The backlog and volume of patents being issued is creating an unworkable situation that could dry up innovation altogether. “It would be like dropping a vat of molasses onto the business community. Innovation would absolutely stop dead,” says Levy. “There would be no incentive for anyone to develop any new technologies because they would spend more money in litigation trying to protect IP and establish their ownership of it than bring it to market. It's already expensive enough–it's crazy.”
That's not NTP's concern. Nor is it RIM's, at the moment, although the company would certainly like everyone to believe it has been fighting this case for the greater good. In an open letter in December, Balsillie wrote that “leaders in the private and public sector should re-examine how we reconcile an overburdened system with the emergence of litigious and avaricious groups like NTP that are in reality a debilitating drain on the economy and at odds with the constitutional purpose of the patent system.”

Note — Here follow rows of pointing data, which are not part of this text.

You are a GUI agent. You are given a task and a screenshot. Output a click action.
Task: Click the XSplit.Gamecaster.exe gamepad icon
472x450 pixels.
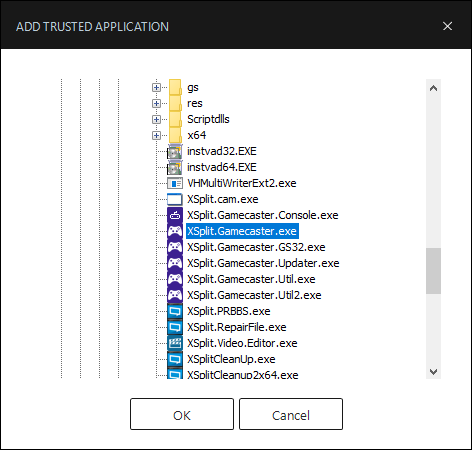pos(175,231)
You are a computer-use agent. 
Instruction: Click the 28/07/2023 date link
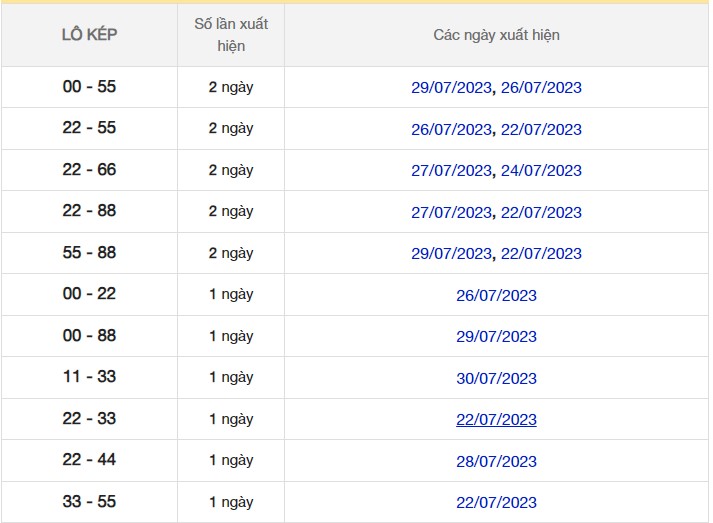click(x=496, y=461)
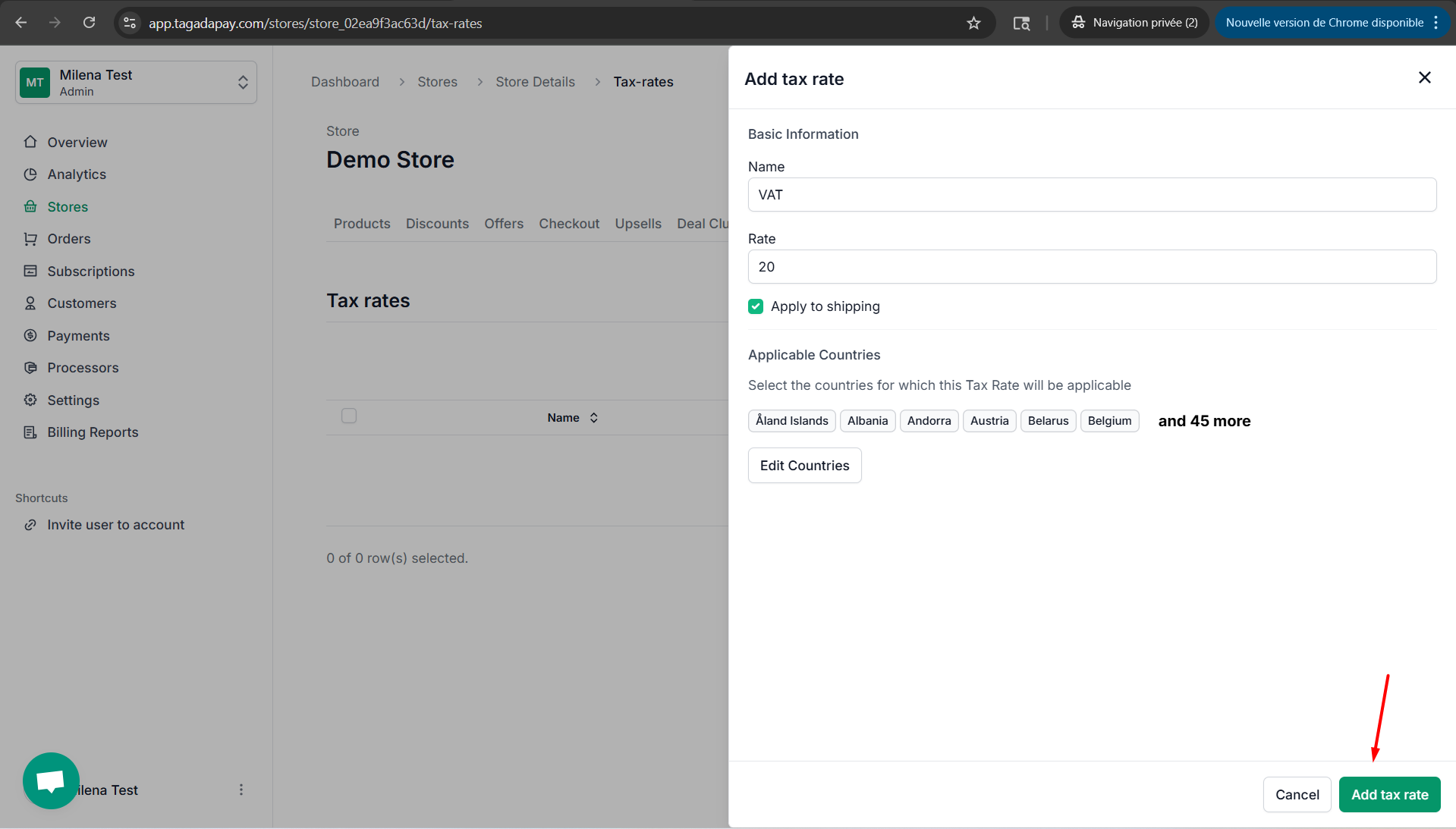Open the user options three-dot menu
This screenshot has height=829, width=1456.
(241, 790)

Fancy words. But what RIM really wants is for NTP to go away, with or without a cash settlement, so that it can get back to business. RIM has had the luxury of being the first mover in the push-based mobile e-mail market, but it's no longer the only game in town. The reality is that the first company to break a technology rarely thrives, or even survives, once bigger companies get interested. Microsoft, for example, is famous for usurping control of particular markets, and it's going after RIM with its recent Exchange Server update–it includes a free push-based e-mail application. Hand-held makers Palm and Good Technology also have developed e-mail-friendly devices, and if Nokia, the world's largest manufacturer of handsets, converts the estimated 230 million basic units it sells a year over to smart-phone technology, it could wipe RIM out. That's why making NTP go away is more pressing for RIM all the time. “The longer this drags on, the worse it gets for RIM, because RIM is relatively small compared to these emerging players, and a company like Microsoft is perfectly willing to spend money and lose money on whatever solution it comes up with for years until it can prevail,” says Levy.
With the patent dispute unresolved, Levy adds, RIM's situation is “like playing a championship table tennis tournament with one hand tied behind your back.” And while you might be able to use your BlackBerry like that, it's no way to run a business when bigger and stronger competitors are gunning for your title.
If they pull the plug…
While a U.S. shutdown of Research In Motion's BlackBerry service may be unlikely, companies should still be prepared for the possibility. Here's a quick primer on what to do if your BlackBerrys fall off the vine, according to Carmi Levy, an analyst at Info-Tech Research Group, a technology research firm in London, Ont.
1. Figure out what mobile applications you are currently running on the BlackBerry and how easy it would be to move them onto another platform.
2. If you already have a contract or service-level agreement with RIM, challenge your rep about what the company plans to do in the event of an injunction. Ask how RIM intends to maintain continuity and service.
3. Build your response to a possible shutdown into your disaster recovery plan. Create a step-by-step process to manage your remote messaging needs.
4. Look at who else is out there. RIM was the first successful marketer of push-based mobile e-mail, but it's no longer the only option. Check the goods available from Microsoft, Good Technology and Palm.